Em lugar da morte, havia luz.”
“E o que tu queres agora? Viver? Viver como? Viver como tu vives no tribunal, quando o juiz proclama: ‘Está aberta a sessão!…’ Está aberta a sessão, a sessão” — repetiu consigo. — Aí está o julgamento! Mas eu não tenho culpa! — exclamou com raiva. — Por quê? parou de chorar e, voltando o rosto para a parede, pôs-se a pensar sempre no mesmo: por quê, por que todo esse horror?”
“Se Ivan Ilitch lembrava a ameixa seca cozida, que lhe ofereciam agora para comer, vinha-lhe também à memória a ameixa seca crua francesa, enrugada, da sua infância, o seu gosto peculiar e a abundância de saliva quando se chegava ao caroço, e a par dessa recordação de um sabor, surgia toda uma série de recordações daquela época: a ama-seca, o irmão, os brinquedos. “Não devo pensar nisso… é doloroso demais” — dizia Ivan Ilitch a si mesmo e tornava a transportar-se para o presente. Um botão nas costas do divã e rugas no marroquim. “O marroquim é caro, pouco resistente; foi causa de uma briga. Mas houve também outro marroquim e outra briga, quando rasgamos a pasta de meu pai e fomos castigados, e mamãe trouxe uns pirojki.” E de novo aquilo detinha-se na infância, e mais uma vez Ivan Ilitch sentia dor e procurava repelir aquelas imagens e pensar em outra coisa.
E de novo ali mesmo, a par desta sequência da recordação, perpassava-lhe no espírito uma outra sequência de lembranças: sobre como se intensificava e crescia a sua doença. Quanto mais voltava para trás, mais vida havia. Havia igualmente mais bondade na existência e mais vida propriamente, também.

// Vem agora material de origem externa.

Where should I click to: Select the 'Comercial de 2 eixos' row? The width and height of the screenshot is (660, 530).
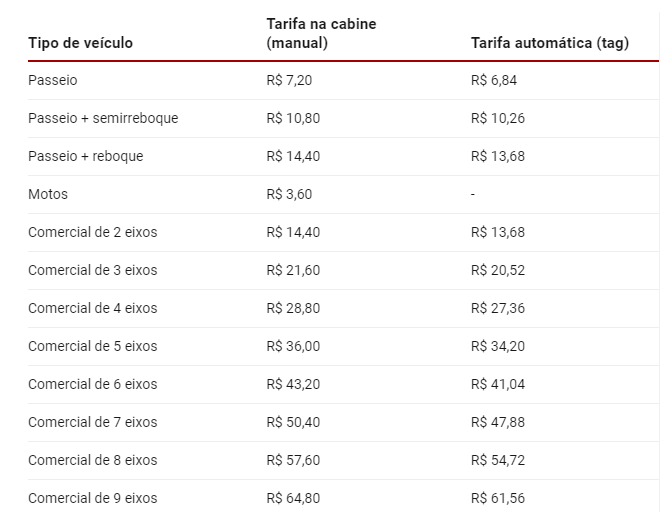click(343, 232)
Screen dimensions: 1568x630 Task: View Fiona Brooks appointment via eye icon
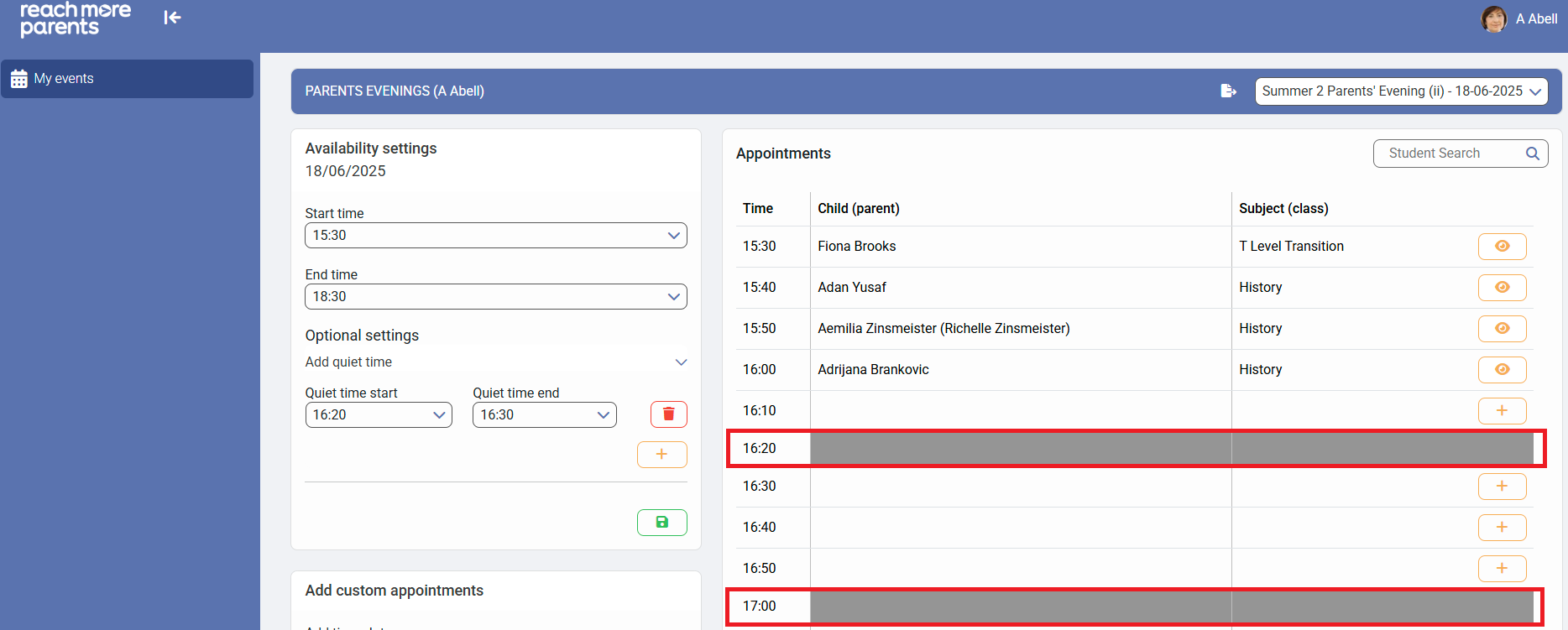coord(1502,247)
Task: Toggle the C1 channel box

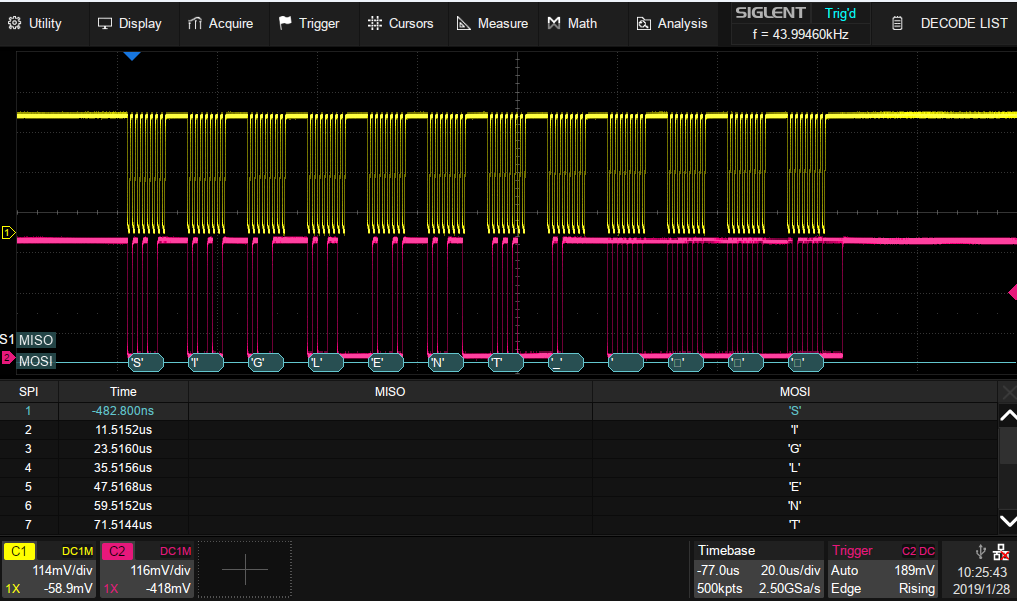Action: click(x=49, y=570)
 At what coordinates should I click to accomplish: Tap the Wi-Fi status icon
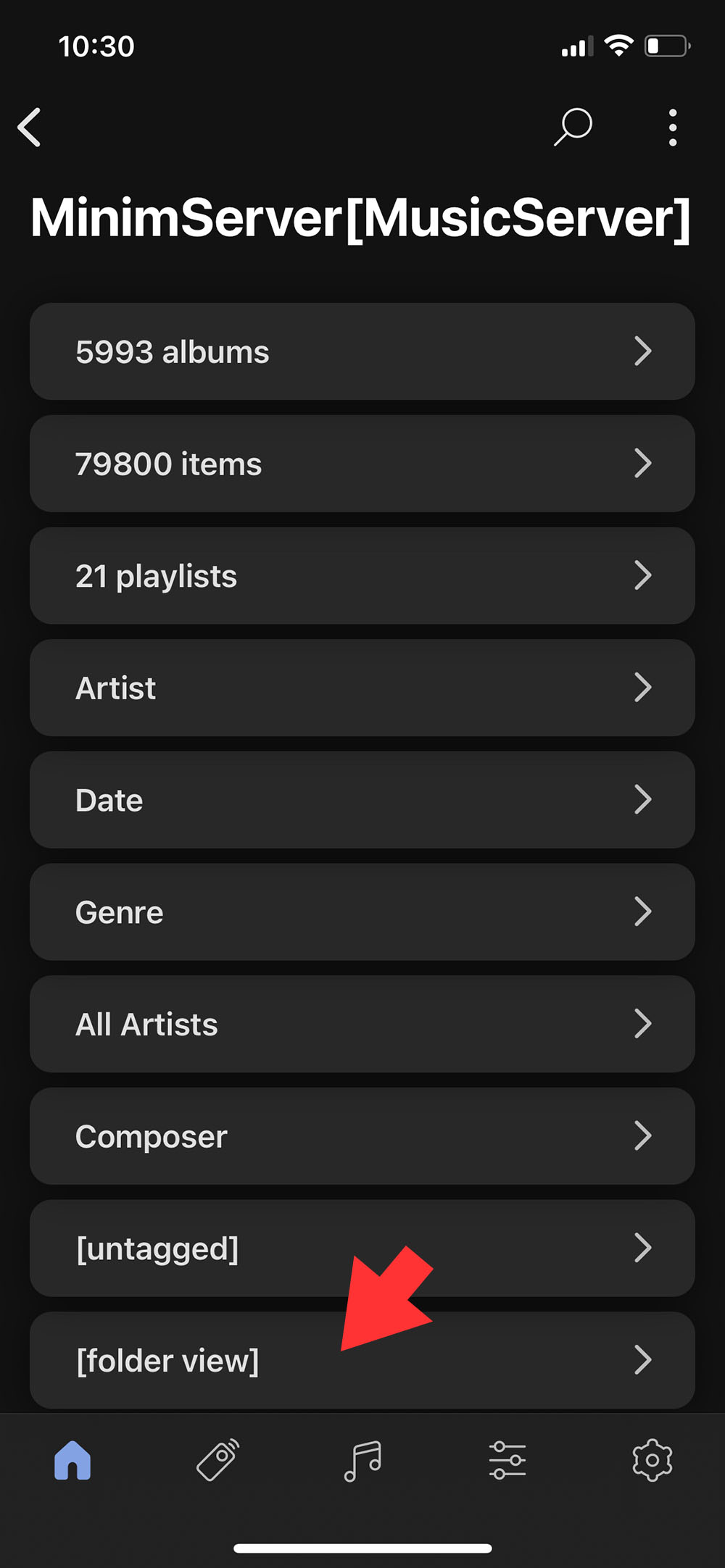(x=618, y=46)
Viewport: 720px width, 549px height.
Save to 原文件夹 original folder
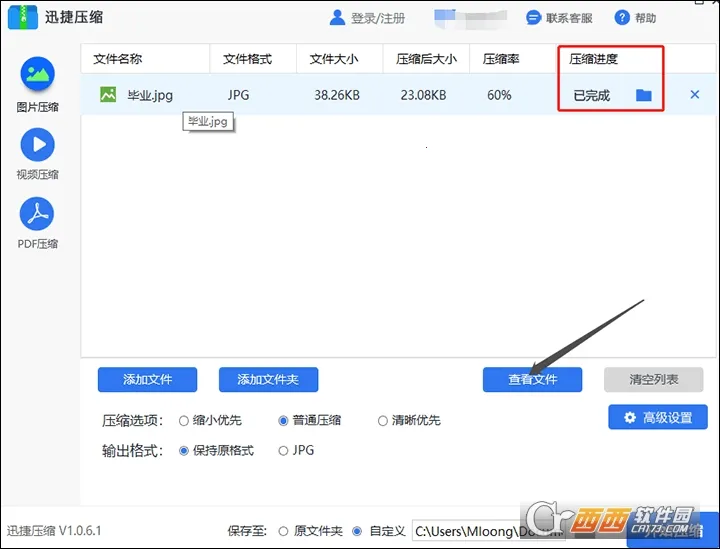[x=284, y=531]
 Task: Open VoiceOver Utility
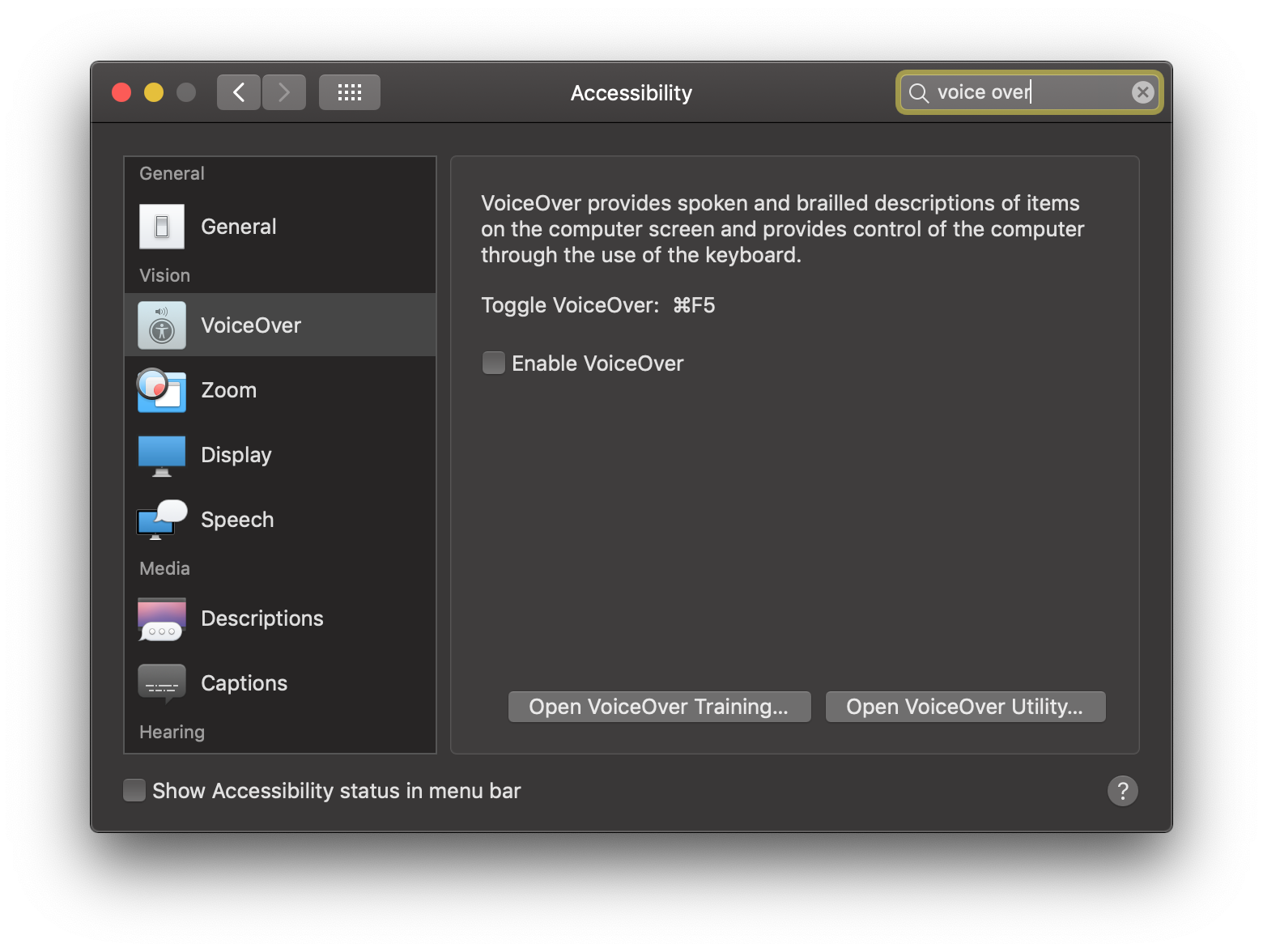click(964, 706)
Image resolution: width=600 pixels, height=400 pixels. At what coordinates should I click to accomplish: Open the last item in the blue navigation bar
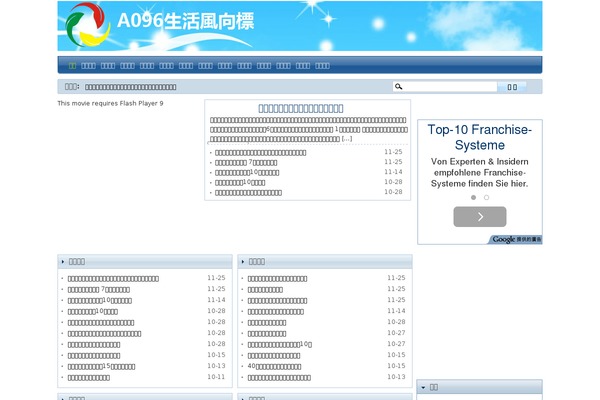click(x=322, y=65)
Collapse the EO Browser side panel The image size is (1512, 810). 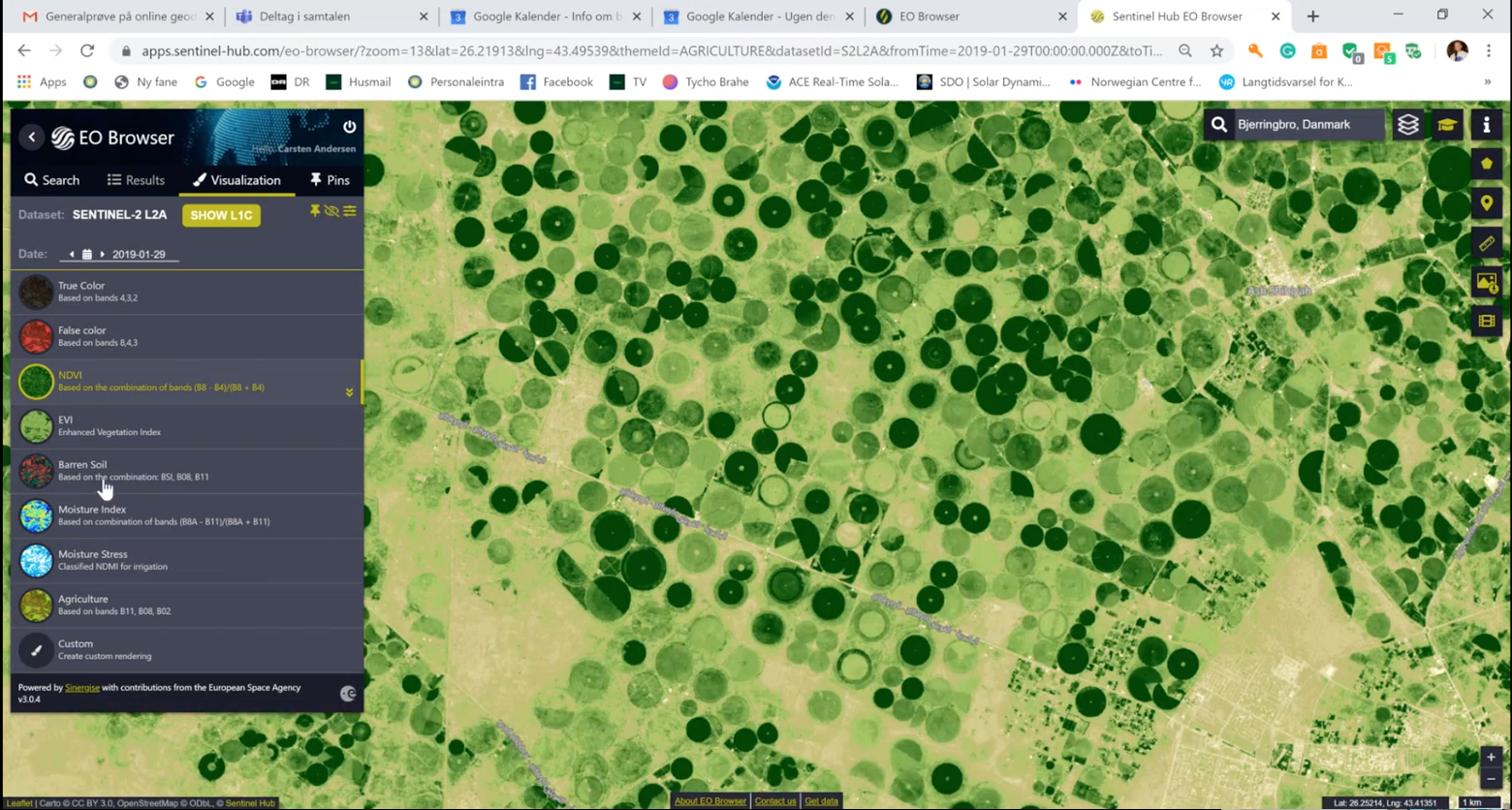[x=32, y=138]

Ambas se fundiam. “Assim como os tormentos se tornam cada vez piores, também toda a vida se tornava cada vez pior” — pensou ele. Havia um ponto luminoso alhures, atrás, no começo da vida, e depois tudo se tornava cada vez mais negro e cada vez mais rápido. “Na razão inversa dos quadrados da distância para a morte” — pensou Ivan Ilitch. E esta imagem da pedra caindo para baixo com velocidade crescente calou-lhe no espírito. A vida, uma série de tormentos em crescendo, voa cada vez mais veloz para o fim, para o mais terrível dos sofrimentos. “Eu voo…” Estremecia, mexia-se, queria opor-se; mas já sabia que não se podia opor resistência, e novamente, com olhos cansados de fitar, mas impossibilitados de não olhar aquilo que estava diante deles, fitava as costas do divã e esperava: esperava essa terrível queda, empurrão e aniquilamento.”